ビブリオエッセー

海辺の灯台と残照に誘われ 「やがて満ちてくる光の」梨木香歩(新潮社)

帰りがけに立ち寄った書店で、装丁に惹かれてこの本を手に取った。穏やかな海辺の灯台と残照を思わせる淡い光。その絵が銀色のタイトルを引き立たせ、帯の《たしかな言葉を伝えたい》というフレーズとともに、このエッセー集に期待を抱かせる。

長短合わせて46編。どこから読んでもよいのが魅力だ。梨木さんの端正で淡々とした文章に馴染んでいない方なら、短編から入ればよい。あっという間に彼女の世界に引き込まれてしまうだろう。

例えば、「あわあわとしていた」はどうだろう。バスの終点から30分ほど歩いた先の、人家も途絶えた場所のアパートに同居人と暮らしていた梨木さん。初夏の夜、蛍を見かける。同居人が数匹捕まえて部屋に放した。幻想的な光跡を見ながら《何者にもなれるような気がし、同時にまた、何者にもなれないような気がしていた》若い二人。誰もが自分のことと重ねて何かを感じるだろう。

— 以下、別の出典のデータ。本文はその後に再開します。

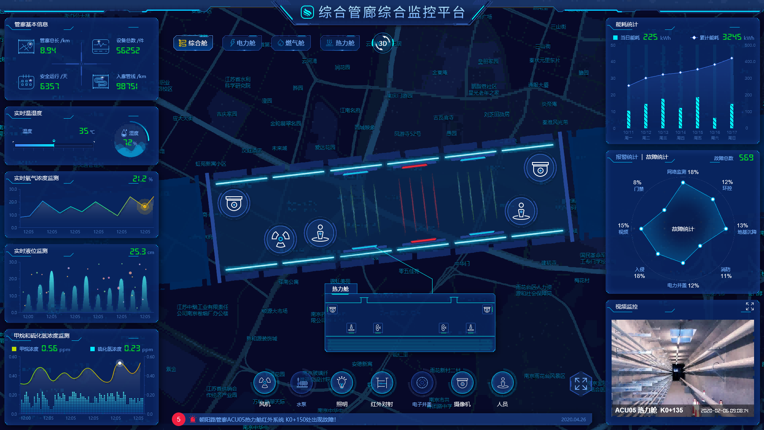Select the 风机 fan filter icon
The height and width of the screenshot is (430, 764).
tap(265, 383)
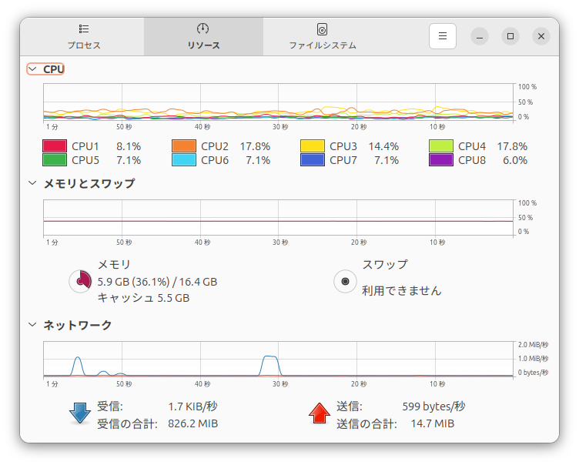This screenshot has height=465, width=579.
Task: Open the hamburger main menu button
Action: (443, 36)
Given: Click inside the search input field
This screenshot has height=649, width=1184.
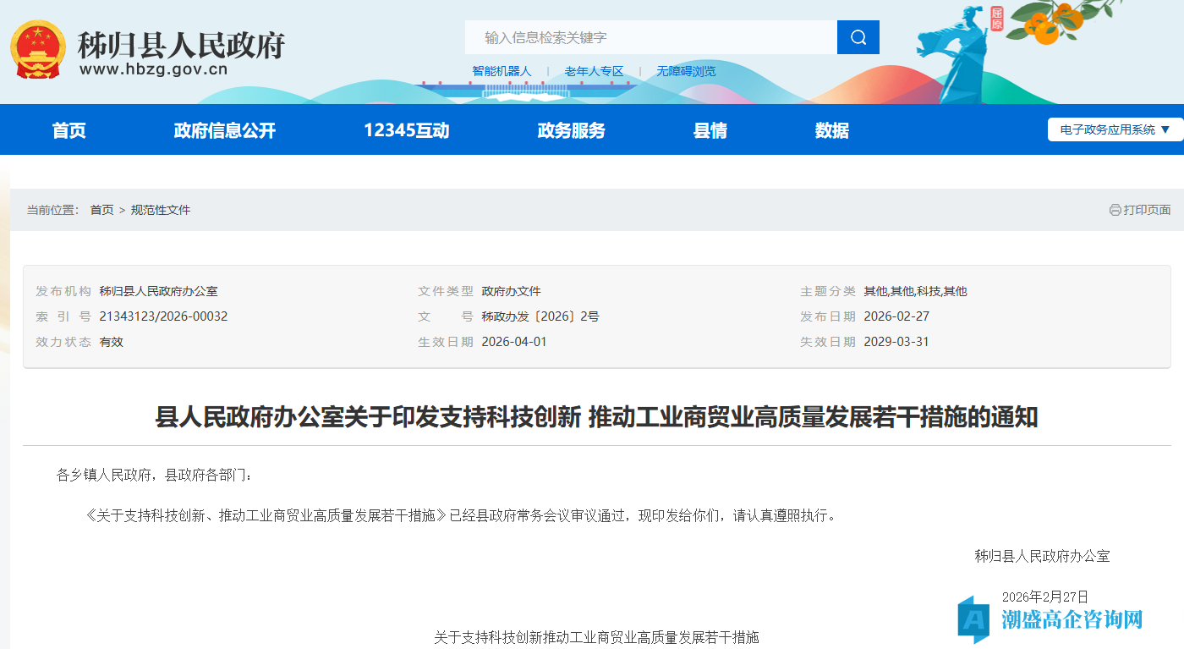Looking at the screenshot, I should click(643, 37).
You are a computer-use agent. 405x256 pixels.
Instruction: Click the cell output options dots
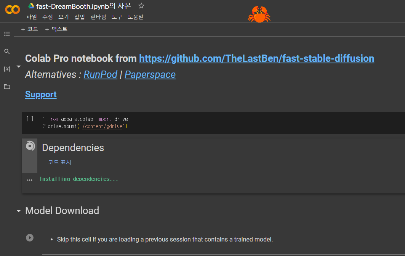30,180
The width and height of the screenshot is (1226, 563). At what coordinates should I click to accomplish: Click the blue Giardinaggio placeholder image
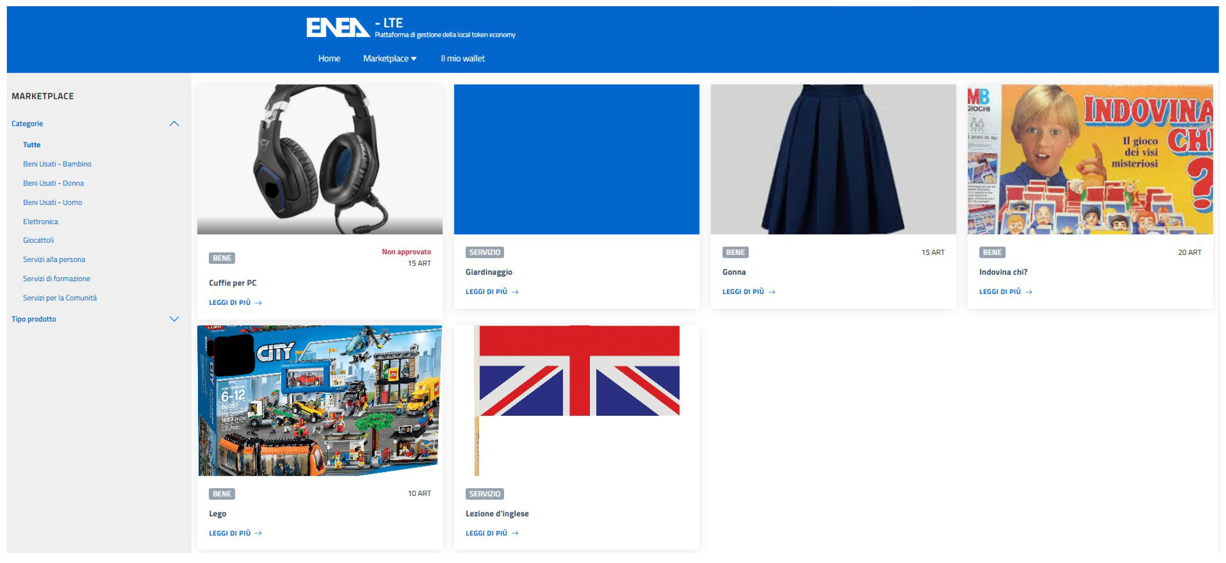(576, 159)
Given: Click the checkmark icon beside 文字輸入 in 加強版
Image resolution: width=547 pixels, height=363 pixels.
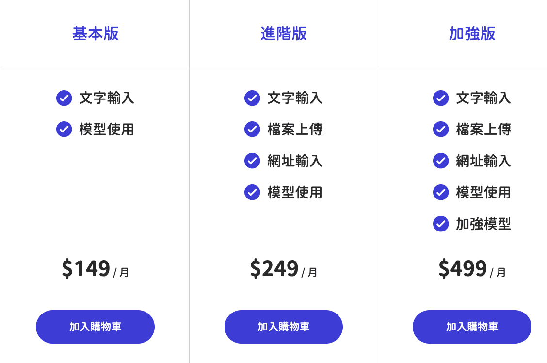Looking at the screenshot, I should click(x=441, y=98).
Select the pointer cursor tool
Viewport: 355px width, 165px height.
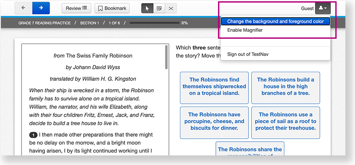pos(147,8)

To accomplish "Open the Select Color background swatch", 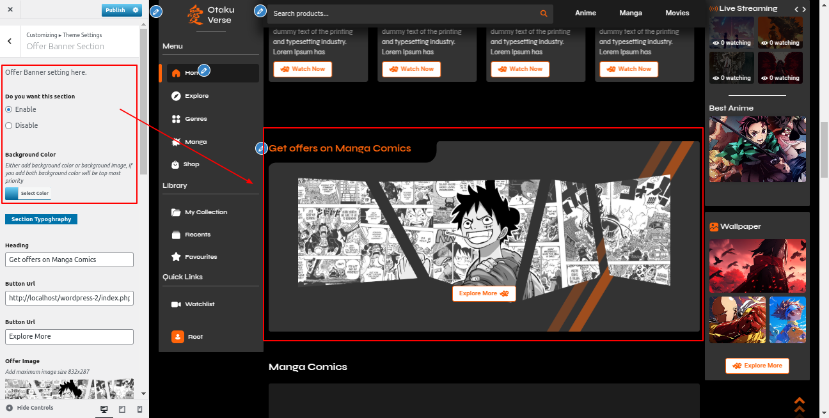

「家の渡り」も興味深い一編である。梨木さんは家を探していた。高額ですぐには買い手が付かないと、ある不動産業者が案内してくれた家に一目で惹かれ、庭に足を踏み入れる。亡くなった所有者の宗教哲学者、Mさんがどれほどこの庭を愛していたか。それを感じて《これを潰してしまうなんて》と残念に思い、かつてキリスト教神学を学んだ学生時代に思いを馳せる。

その後、Mさんの著作からその家の建築家を知り、また、Mさんの家への考えにも触れることになる。折から実家の整理を迫られていた私も改めて、家とは何かと考えさせられた。

梨木さんのエッセーにはそれまで気づかなかった思いにハッとすることが多い。思いがけない方向に導いてくれる力がある。